REQUIREMENT >> Go through the listing that follows and report the number of lines with the string "Click" in them, nothing more.
------ PROVIDED INFORMATION ------
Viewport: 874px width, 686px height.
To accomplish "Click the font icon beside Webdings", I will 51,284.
------
------ PROVIDED INFORMATION ------
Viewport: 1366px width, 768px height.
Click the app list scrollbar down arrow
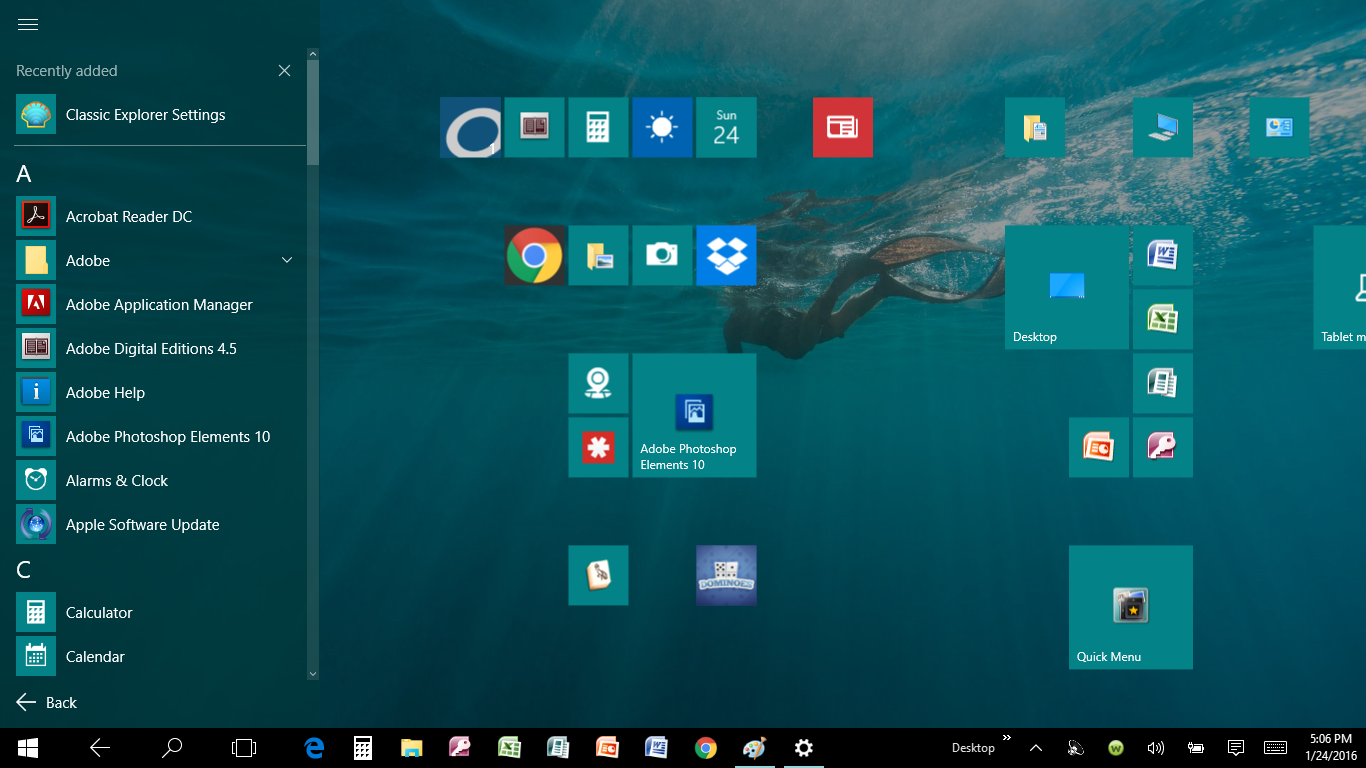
------
------ PROVIDED INFORMATION ------
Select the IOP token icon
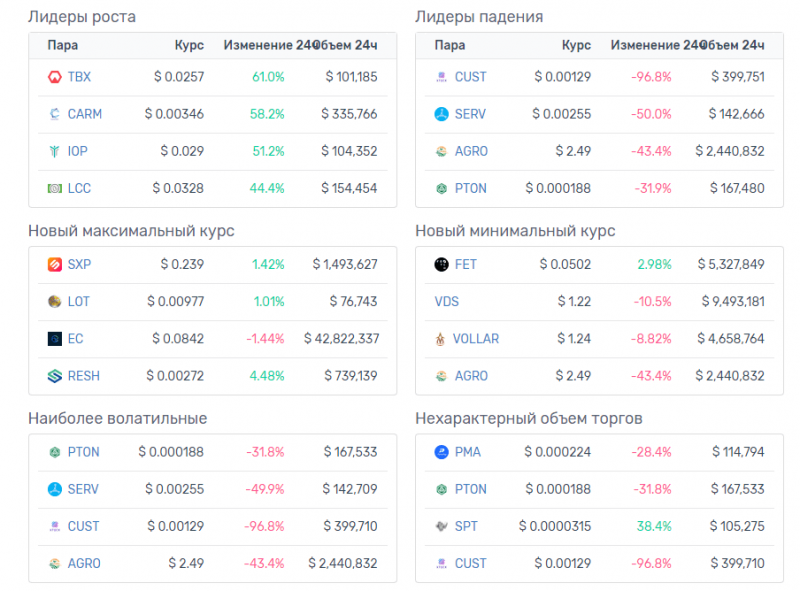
------
ANSWER TO THE EXERCISE >> 2